**PROBLEM DESCRIPTION**
In the entries below, find the line containing "1260x743 pixels. At" and the line containing "Given: Select 输送器(双面) in the dropdown list". Copy those two lines and everything between them exactly, without the pictures.

**DATA IN THIS EXERCISE**

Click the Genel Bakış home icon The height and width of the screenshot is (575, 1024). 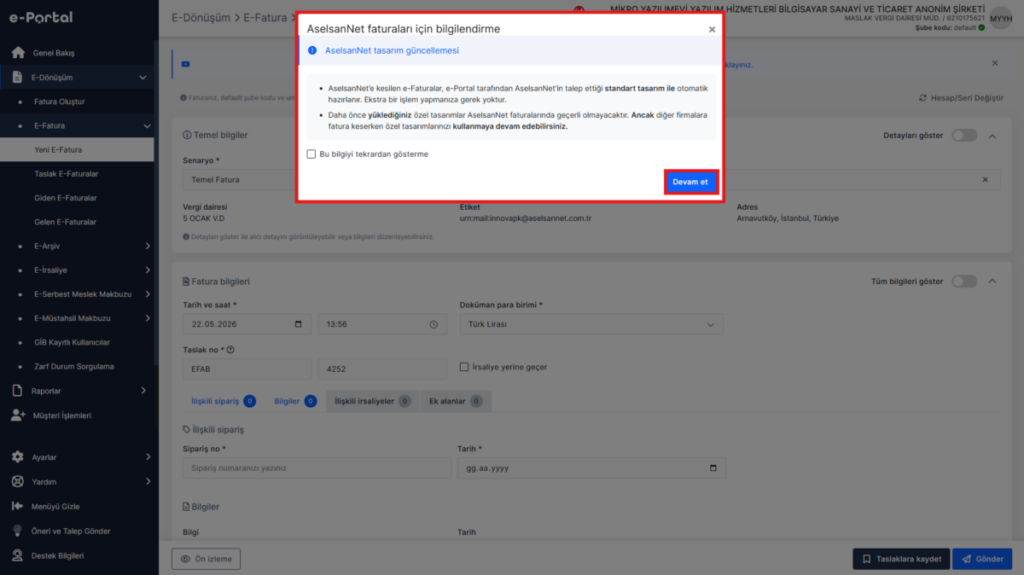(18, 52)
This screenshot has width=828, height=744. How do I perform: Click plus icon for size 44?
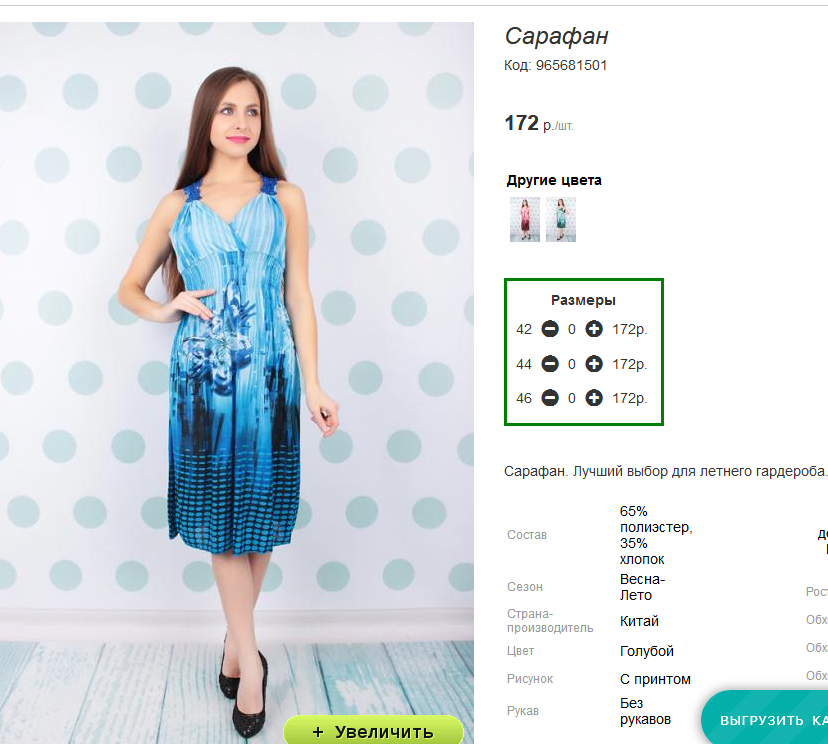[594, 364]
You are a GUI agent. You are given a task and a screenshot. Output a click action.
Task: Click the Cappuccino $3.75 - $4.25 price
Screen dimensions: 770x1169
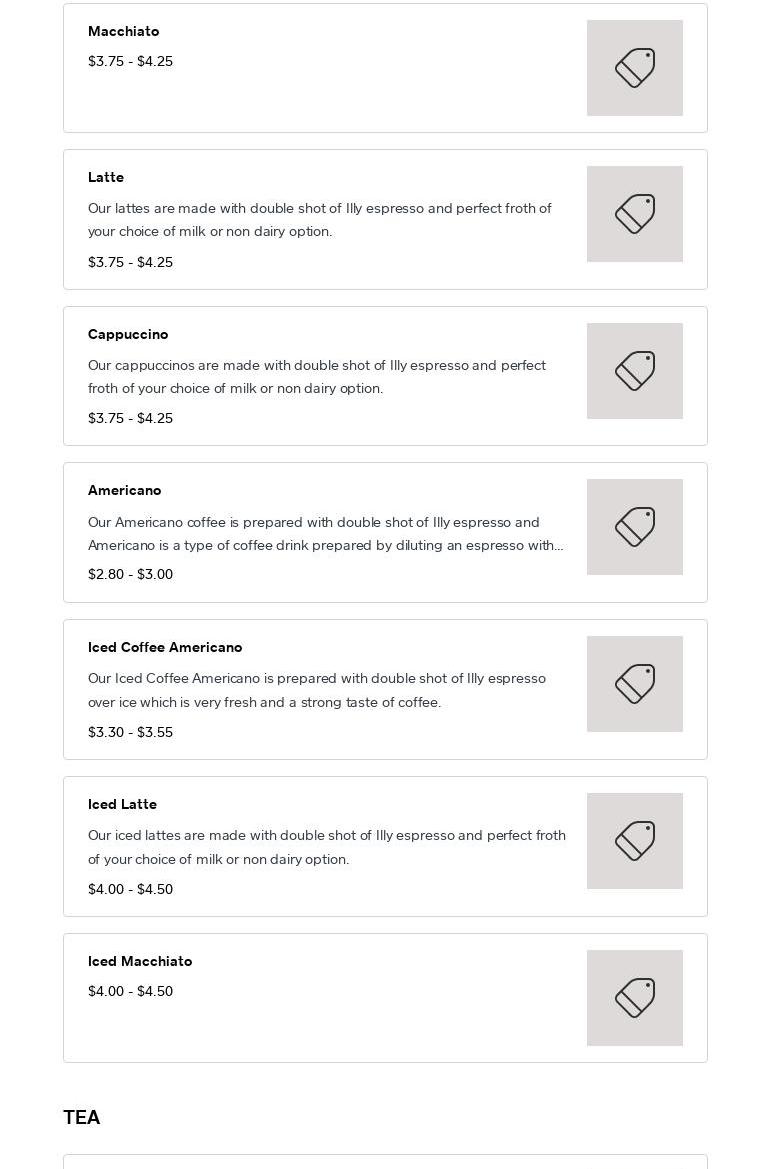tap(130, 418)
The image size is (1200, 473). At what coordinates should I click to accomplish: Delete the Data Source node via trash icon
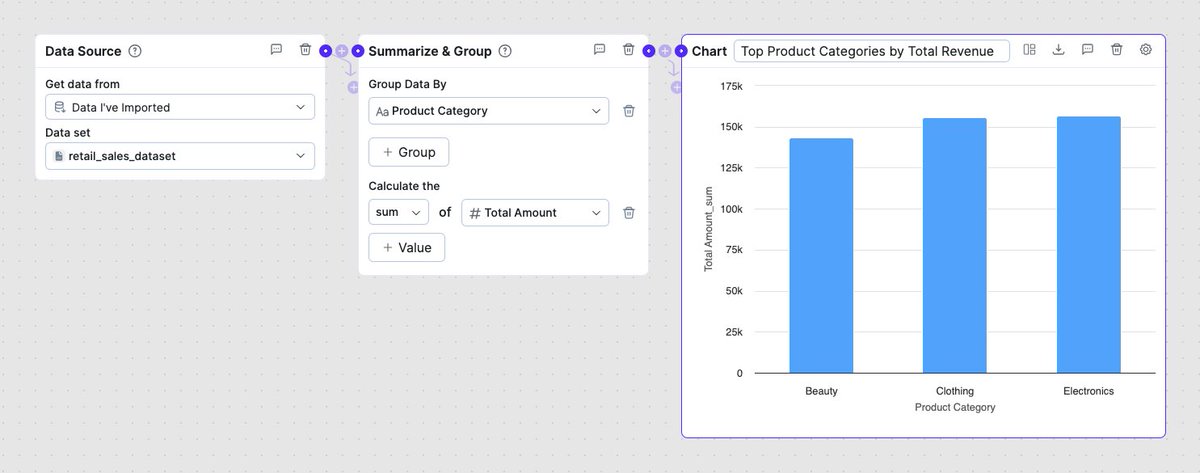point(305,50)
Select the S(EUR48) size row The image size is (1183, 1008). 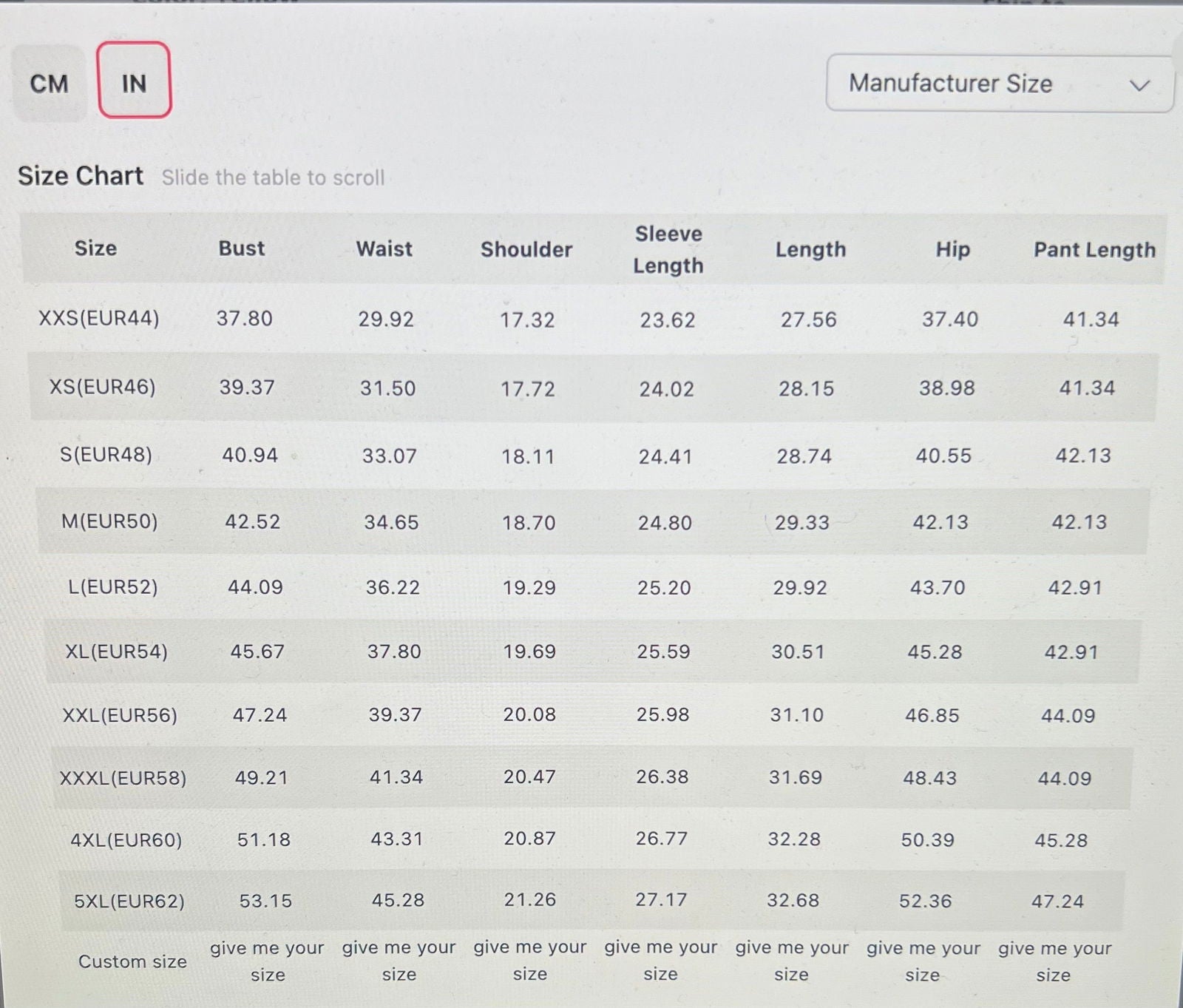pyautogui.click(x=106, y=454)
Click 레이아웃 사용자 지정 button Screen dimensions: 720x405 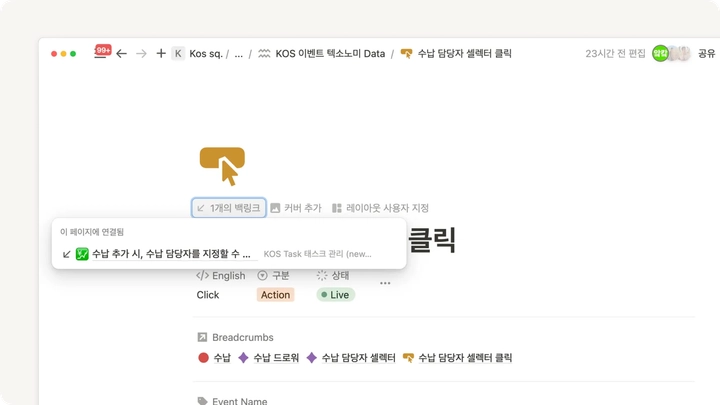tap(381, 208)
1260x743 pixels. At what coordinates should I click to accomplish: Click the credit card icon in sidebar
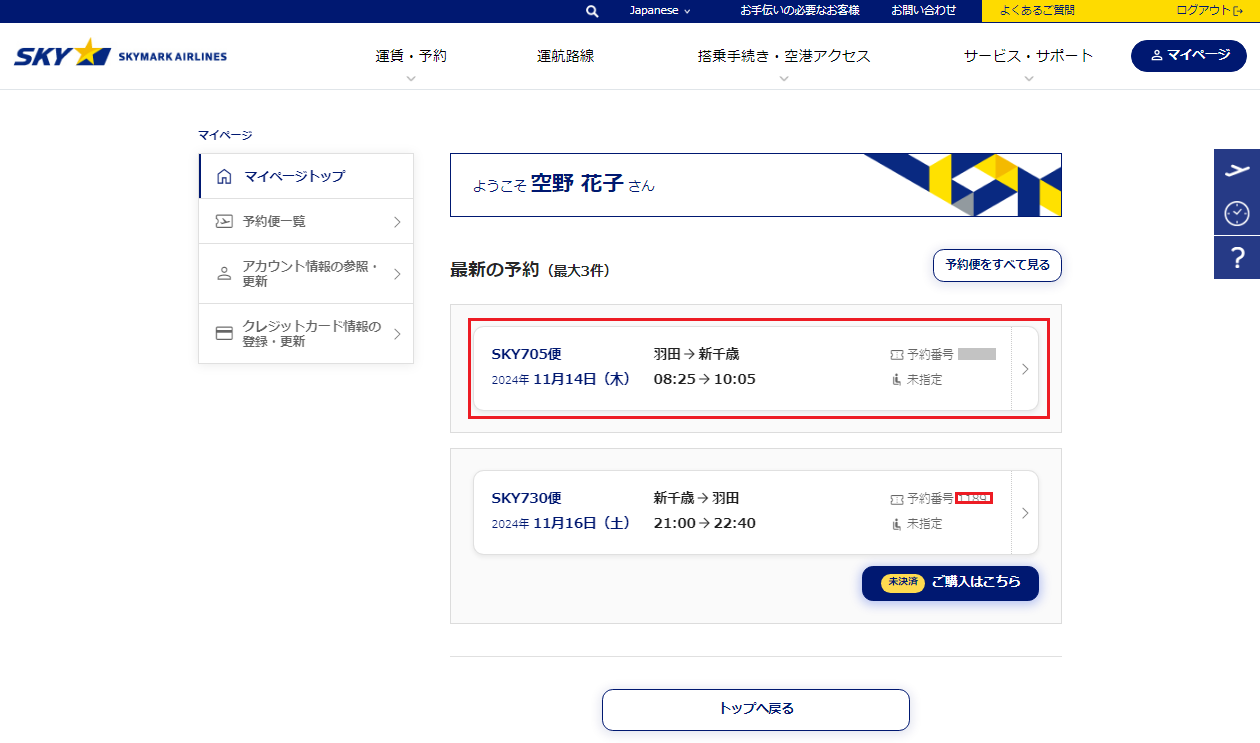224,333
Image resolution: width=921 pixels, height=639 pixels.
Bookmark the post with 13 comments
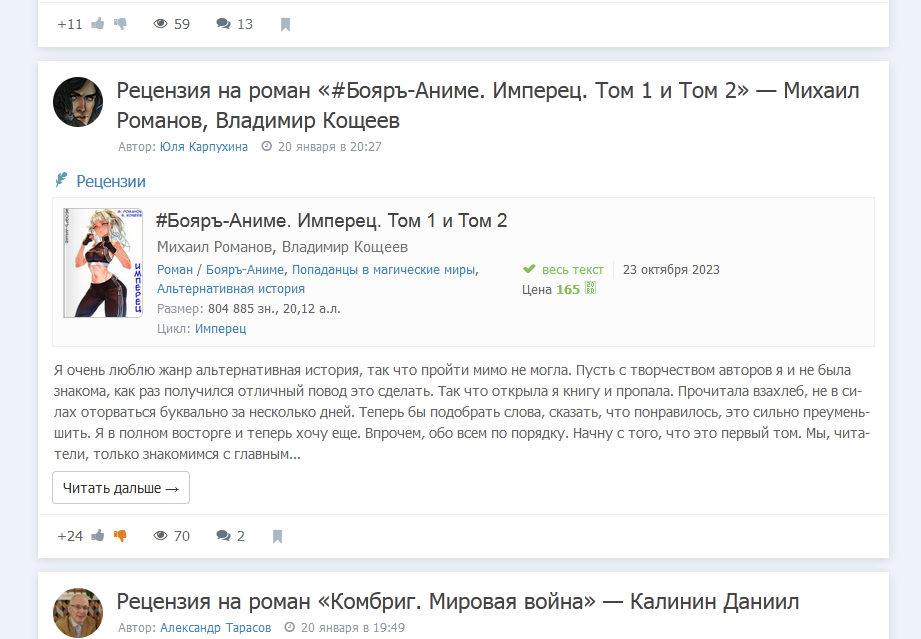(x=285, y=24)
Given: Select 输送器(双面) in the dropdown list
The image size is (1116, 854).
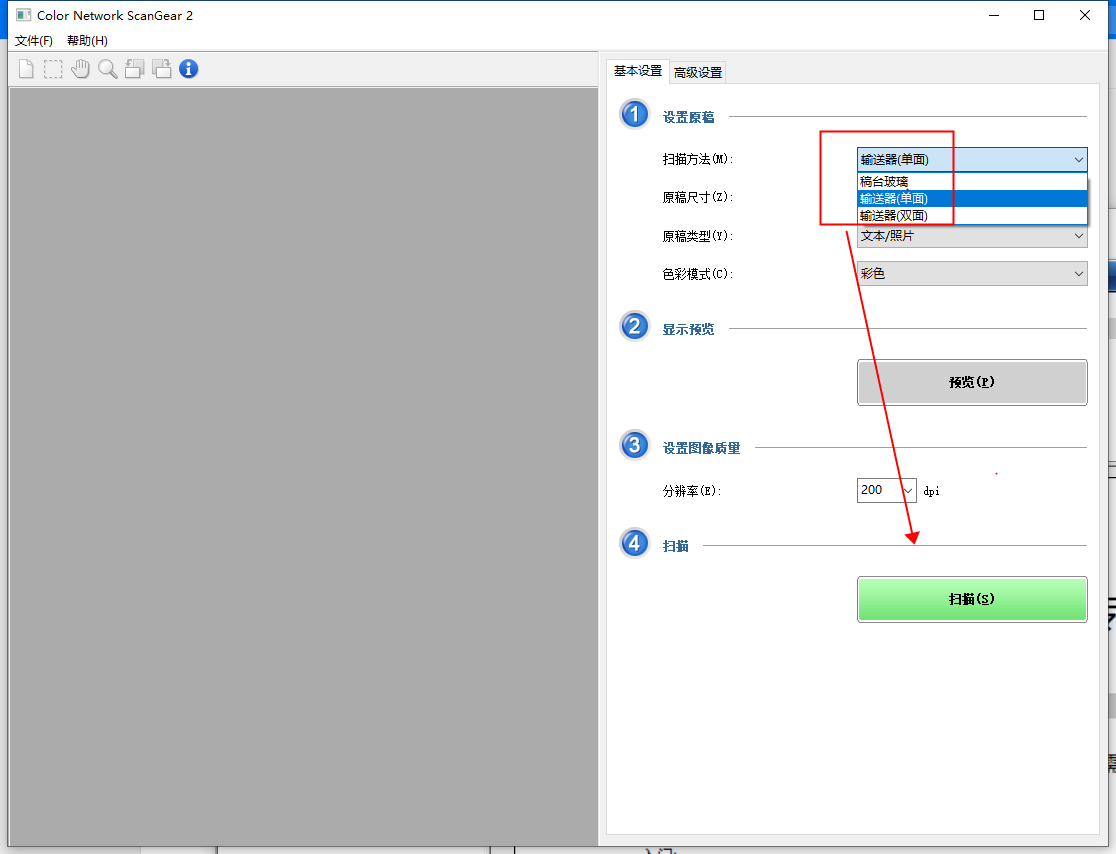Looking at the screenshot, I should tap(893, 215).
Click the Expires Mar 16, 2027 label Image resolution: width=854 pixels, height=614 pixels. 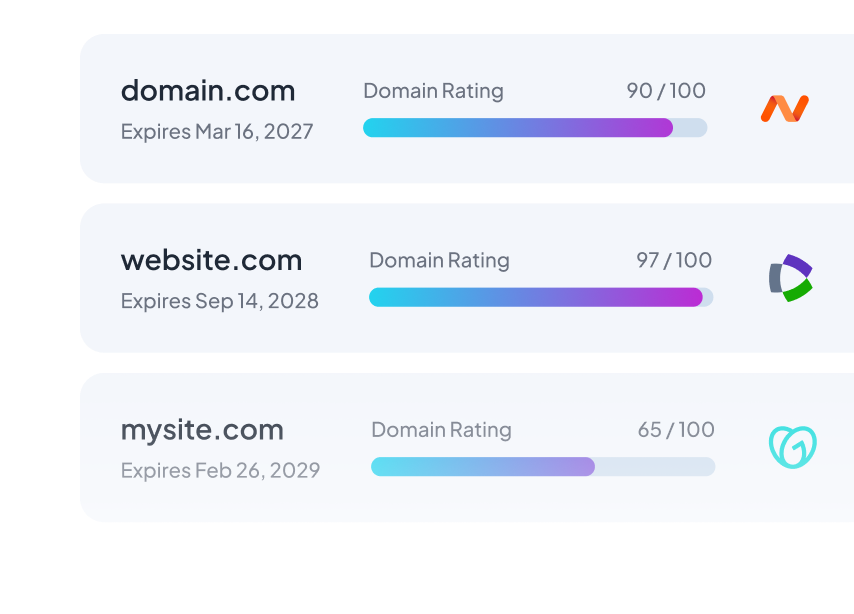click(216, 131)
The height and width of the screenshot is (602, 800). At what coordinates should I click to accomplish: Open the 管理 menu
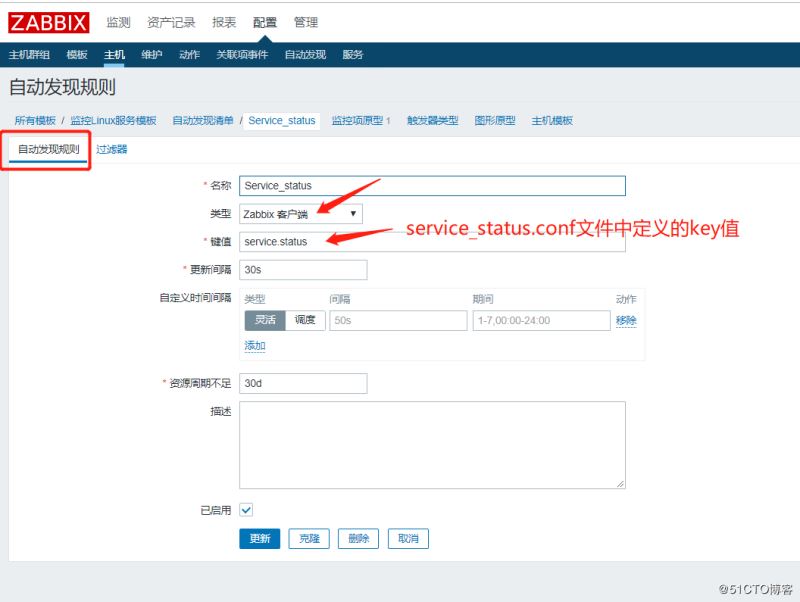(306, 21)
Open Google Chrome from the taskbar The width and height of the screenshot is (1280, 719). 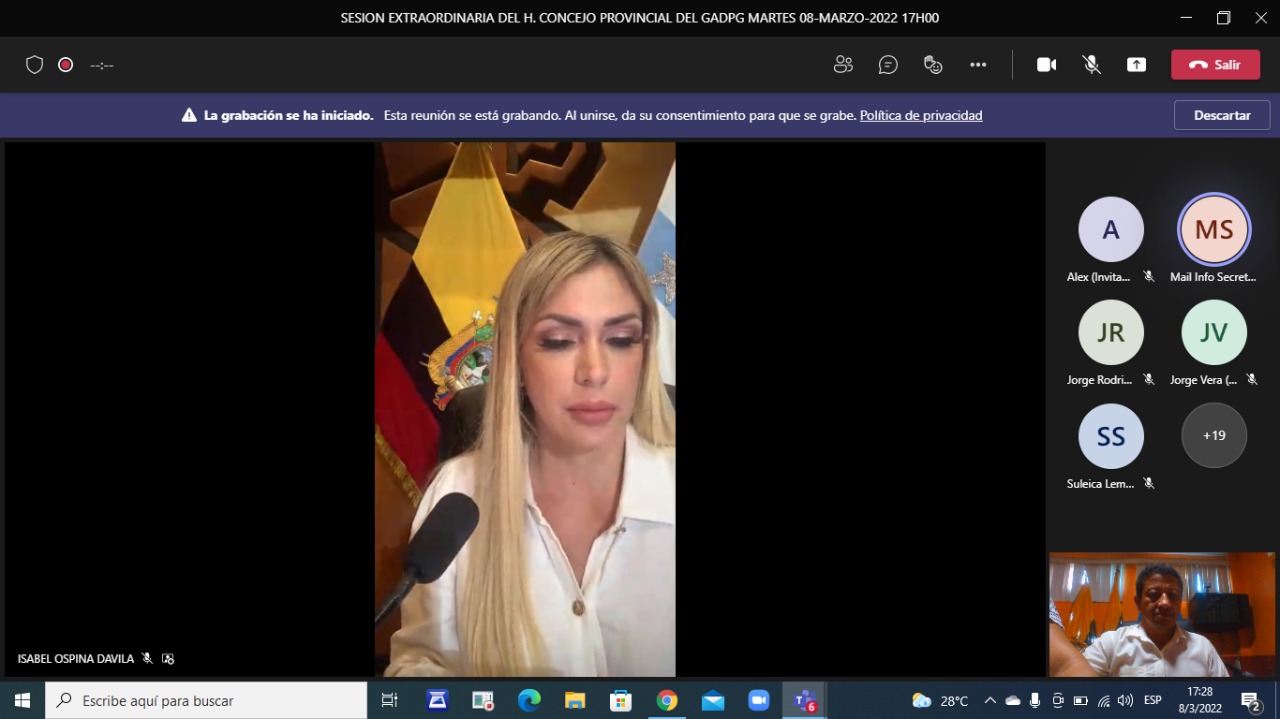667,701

**OUTPUT OF THE TASK**
1260x743 pixels. At what coordinates should I click to accomplish: Click the credit card icon in sidebar
224,333
Image resolution: width=921 pixels, height=639 pixels.
Bookmark the post with 13 comments
(x=285, y=24)
Given: Select 输送器(双面) in the dropdown list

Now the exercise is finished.